1804 yılında başlayan Sırp isyanından beri devam eden etnik isyanlar (Yunan, Bulgar, Ermeni vs.) ve açılımlar tarihimiz şiddeti yöntem olarak benimseyen gruplara karşı gerçekleştirilen açılım projelerinin şiddeti kısa vadede belli düzeyde azaltsa da uzun vadede daha büyük şiddet dalgalarını ürettiğini göstermektedir.

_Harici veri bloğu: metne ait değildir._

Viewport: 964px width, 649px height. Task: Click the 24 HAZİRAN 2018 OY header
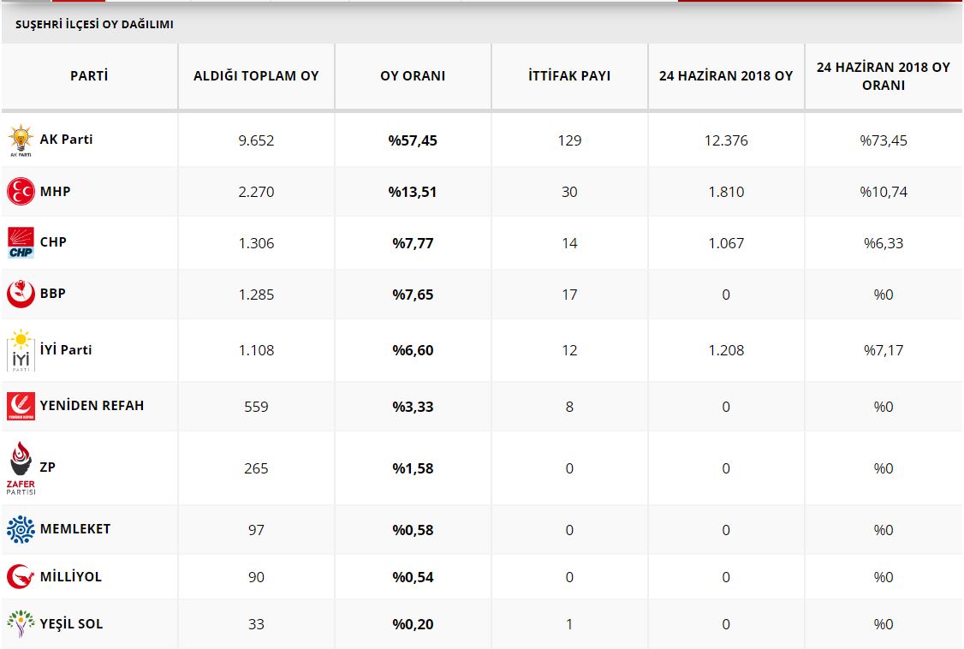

Etnik teröre karşı açılım projelerimiz  (1816 Sırp açılımı, 1839-1876 Tanzimat ve Islahat dönemi açılımları, 1878 Ermeni açılımı, 1909 İttihat ve Terakki açılımı, ve 2009 Kürt açılımı) etnik terörü/şiddeti dindirmediği gibi açılım yapılan gruplarda şiddete duyulan inancın güçlenmesi, başka terör gruplarının ortaya çıkması,  “yatıştırma paradoksu”, etnik tansiyonu artırıp etnik çatışma üretme, şiddet yöntemlerinin (terörize et, katlet, etnik temizlik yap, yeni durumu statüleştir gibi) başka gruplarca taklit ve uygulanması gibi orta ve uzun vadeli yan etkilere yol açtığı görülmektedir.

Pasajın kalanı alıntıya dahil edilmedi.